#### RECORD SET
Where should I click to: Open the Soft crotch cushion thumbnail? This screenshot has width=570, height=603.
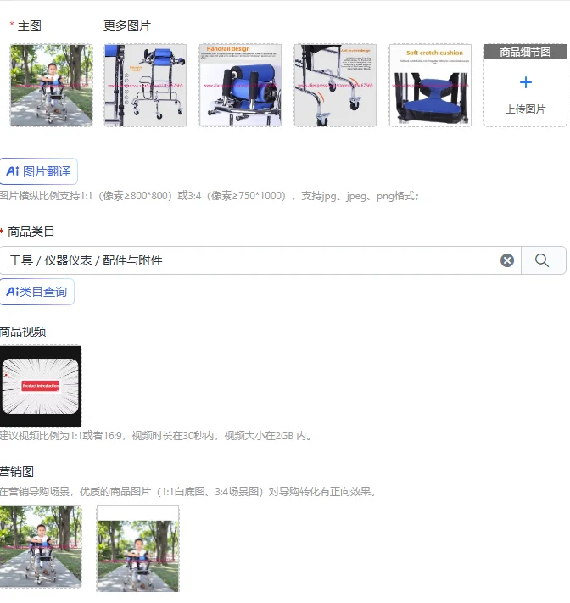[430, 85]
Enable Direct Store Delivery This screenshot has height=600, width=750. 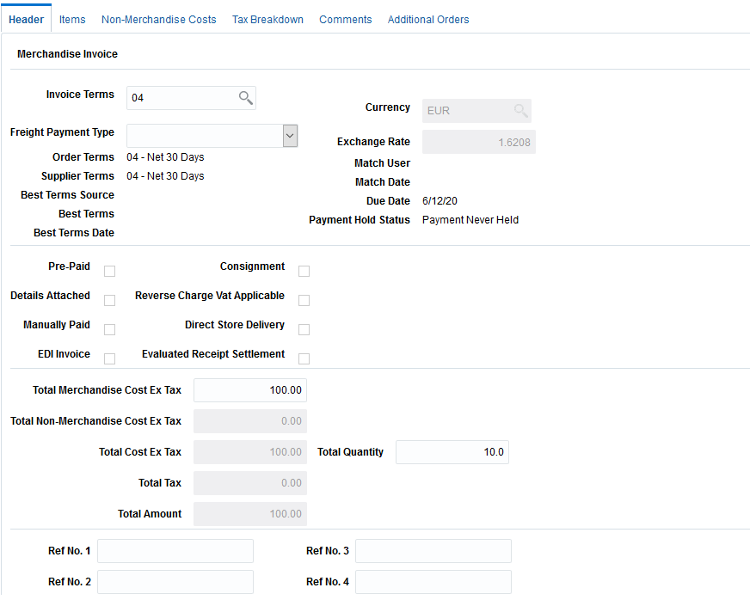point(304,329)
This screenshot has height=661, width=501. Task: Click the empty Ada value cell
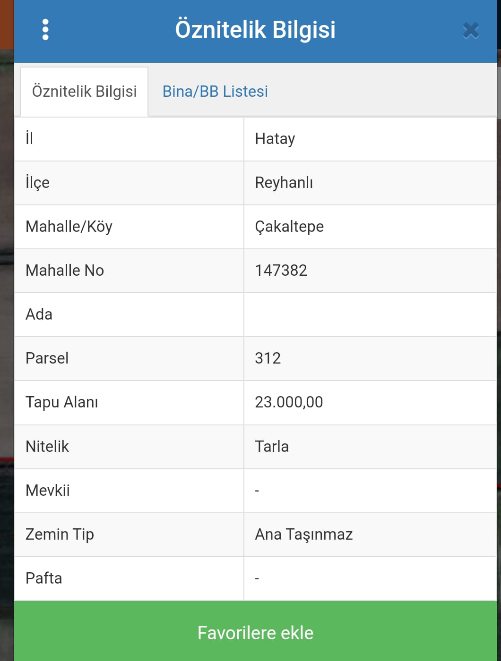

==

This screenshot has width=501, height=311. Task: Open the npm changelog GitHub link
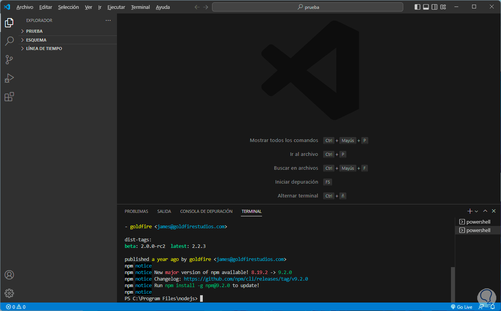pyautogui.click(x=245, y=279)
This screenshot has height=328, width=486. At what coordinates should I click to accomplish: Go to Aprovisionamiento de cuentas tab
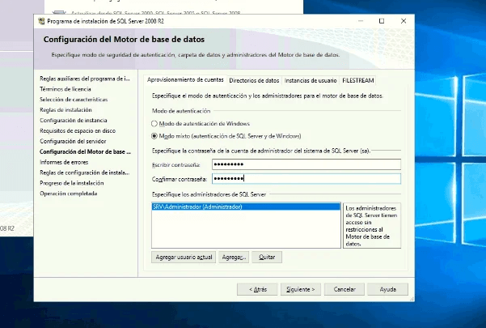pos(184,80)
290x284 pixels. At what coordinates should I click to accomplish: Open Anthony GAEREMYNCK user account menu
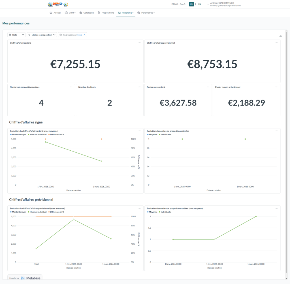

#### DIRECTIONS FOR THIS TASK
Nothing but the lines from the one with "This screenshot has width=501, height=311." up to and including the one with "290x284 pixels. At" should be printed, exactly as they read above. Please keep the pictures out.

#### EXERCISE OUTPUT
This screenshot has width=501, height=311. Task: Open the npm changelog GitHub link
pyautogui.click(x=245, y=279)
This screenshot has height=328, width=486. At what coordinates should I click to accomplish: Go to Aprovisionamiento de cuentas tab
pos(184,80)
290x284 pixels. At what coordinates should I click to accomplish: Open Anthony GAEREMYNCK user account menu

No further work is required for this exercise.